Data items
____

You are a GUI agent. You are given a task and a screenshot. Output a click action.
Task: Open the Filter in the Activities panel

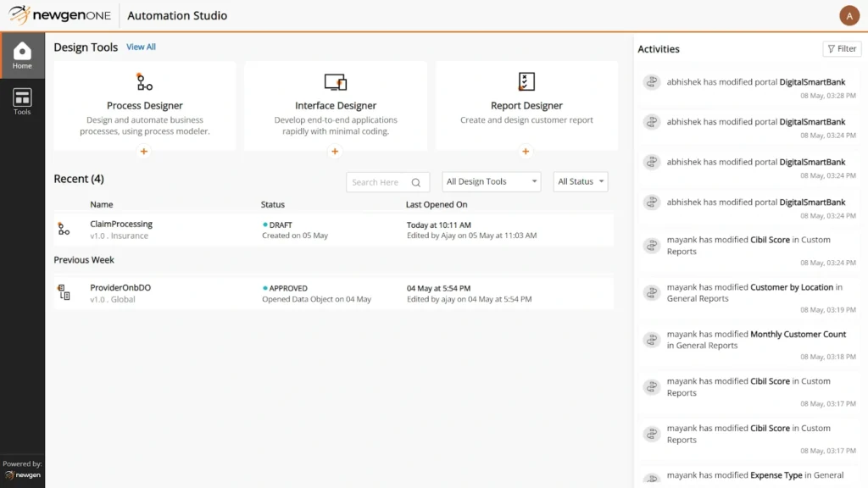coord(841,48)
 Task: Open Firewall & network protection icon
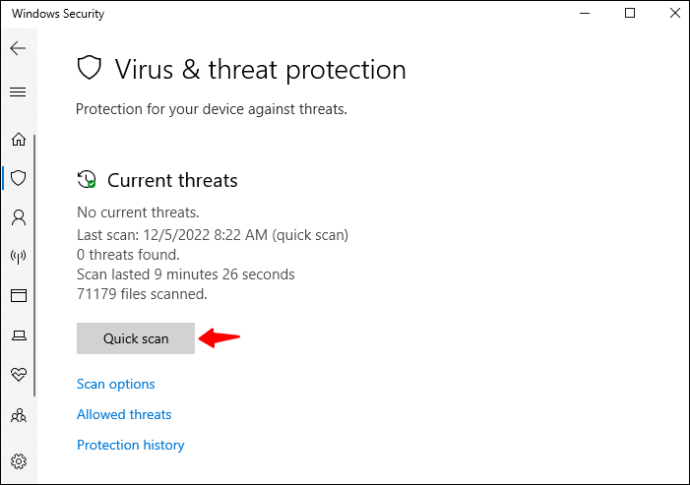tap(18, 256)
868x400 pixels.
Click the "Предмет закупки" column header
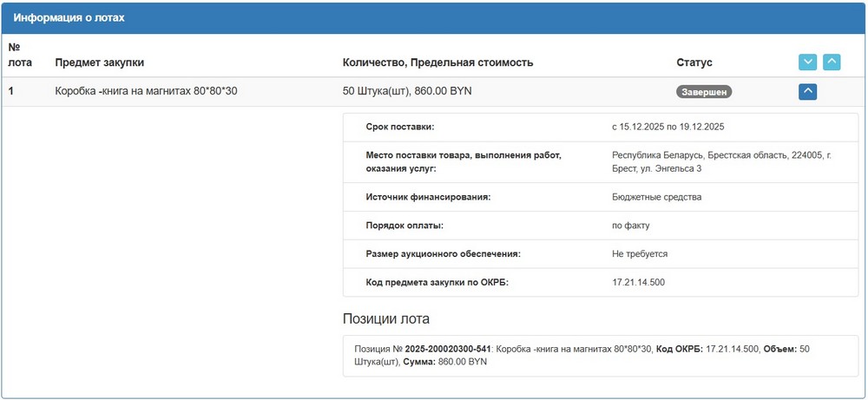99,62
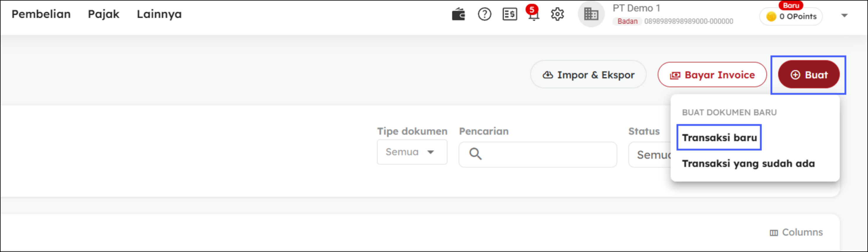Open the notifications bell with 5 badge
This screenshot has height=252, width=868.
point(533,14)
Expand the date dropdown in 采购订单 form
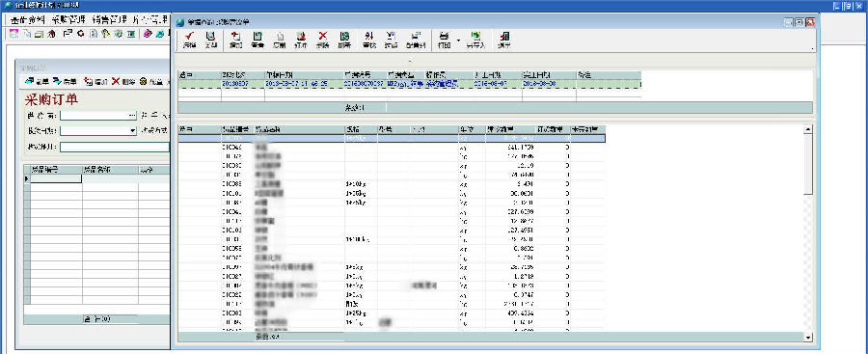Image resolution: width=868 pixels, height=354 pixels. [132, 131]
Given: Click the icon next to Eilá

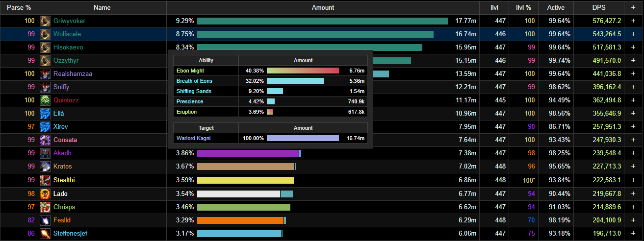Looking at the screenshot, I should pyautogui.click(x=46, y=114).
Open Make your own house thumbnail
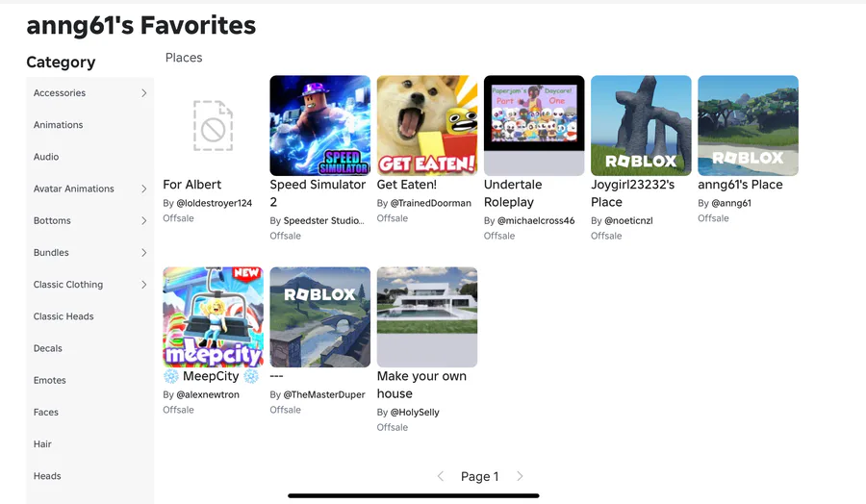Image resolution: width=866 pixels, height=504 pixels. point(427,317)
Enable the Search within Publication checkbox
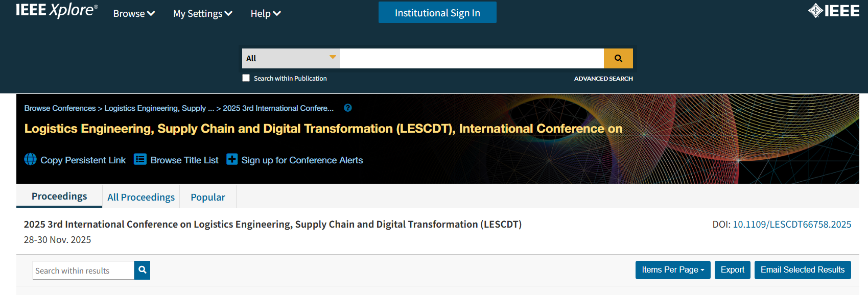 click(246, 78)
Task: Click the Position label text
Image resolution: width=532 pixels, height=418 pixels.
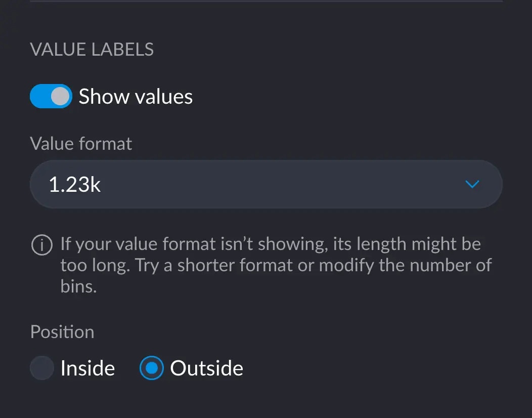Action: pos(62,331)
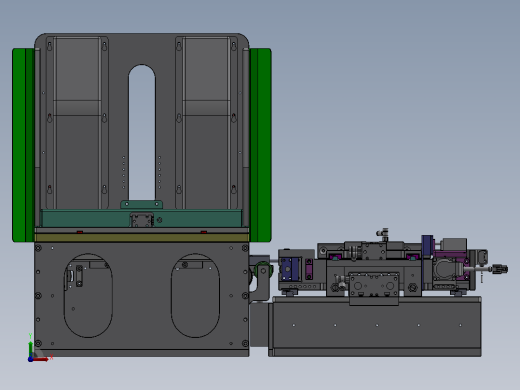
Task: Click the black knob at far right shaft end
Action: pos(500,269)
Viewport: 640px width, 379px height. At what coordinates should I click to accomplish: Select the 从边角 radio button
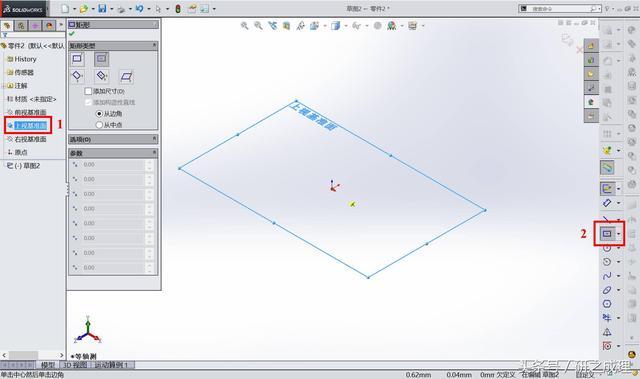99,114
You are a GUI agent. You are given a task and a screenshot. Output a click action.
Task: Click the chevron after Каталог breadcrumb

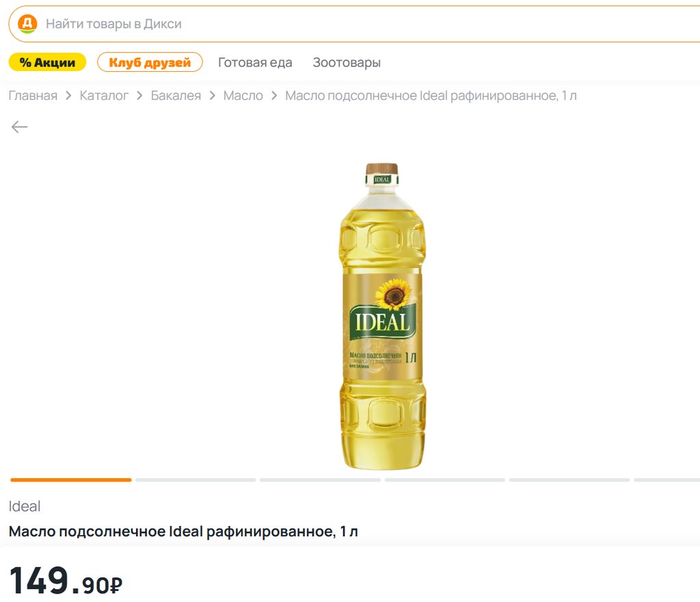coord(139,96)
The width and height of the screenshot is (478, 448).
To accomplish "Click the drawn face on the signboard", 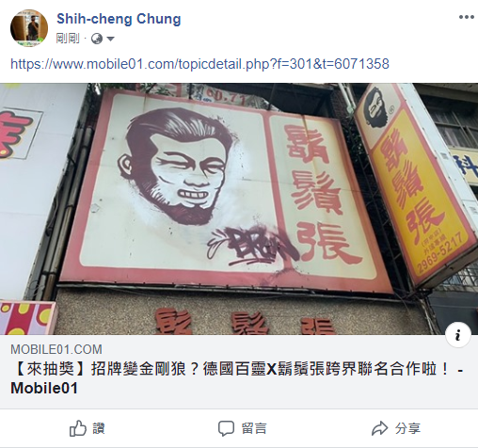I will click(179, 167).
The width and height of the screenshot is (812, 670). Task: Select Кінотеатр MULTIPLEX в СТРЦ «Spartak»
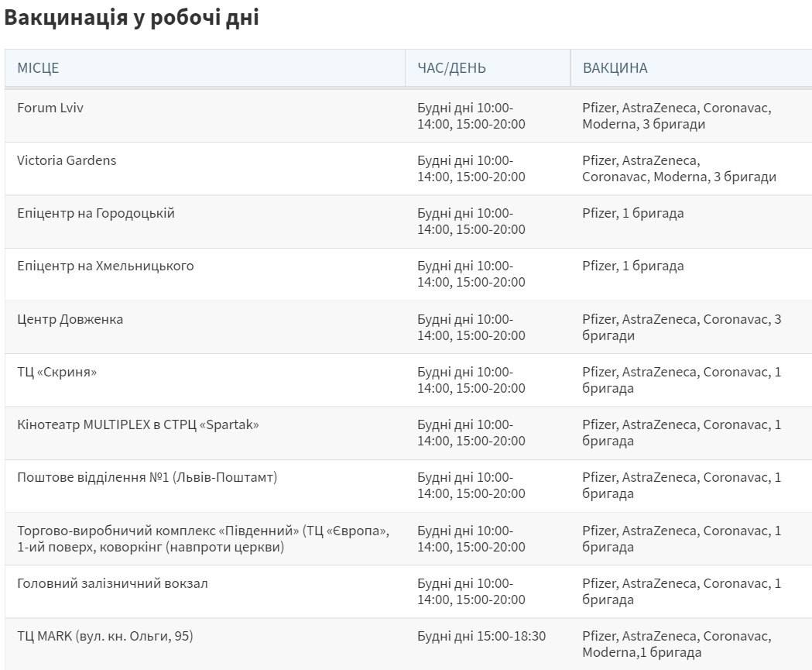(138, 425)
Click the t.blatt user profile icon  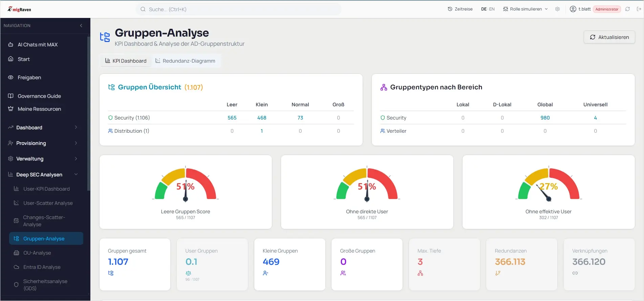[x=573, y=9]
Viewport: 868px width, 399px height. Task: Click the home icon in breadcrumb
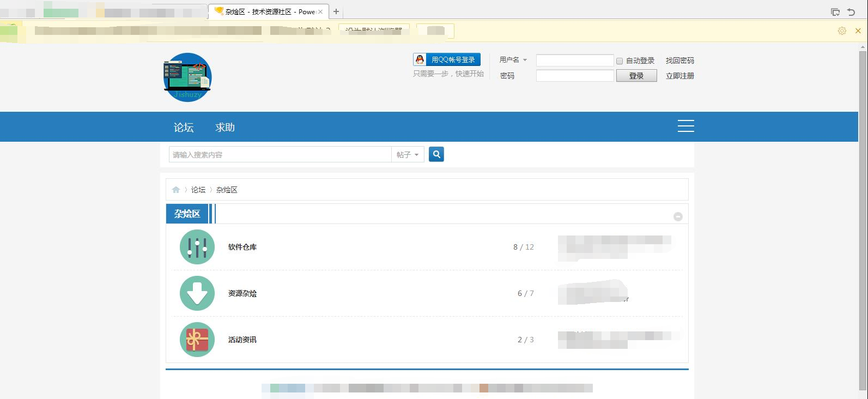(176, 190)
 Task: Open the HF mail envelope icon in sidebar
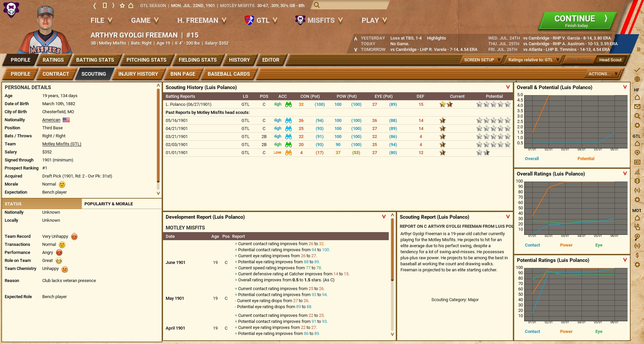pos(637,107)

____

- Description of the task
Nothing but the lines from the first line of the data through the line with "Task: Click the Position label text" belongs in the answer, copied exactly and without pictures.

- Solution to this task
You are a GUI agent. You are given a task and a screenshot. Output a click action.
Task: Open the Filter in the Activities panel

coord(841,48)
 Task: Open Firewall & network protection icon
tap(18, 256)
868x400 pixels.
Click the "Предмет закупки" column header
99,62
Open the notifications bell with 5 badge
This screenshot has height=252, width=868.
point(533,14)
Expand the date dropdown in 采购订单 form
Image resolution: width=868 pixels, height=354 pixels. [132, 131]
Given: Click the icon next to Eilá

Looking at the screenshot, I should pyautogui.click(x=46, y=114).
Open Make your own house thumbnail
Image resolution: width=866 pixels, height=504 pixels. point(427,317)
Enable the Search within Publication checkbox
 click(246, 78)
Task: Click the Position label text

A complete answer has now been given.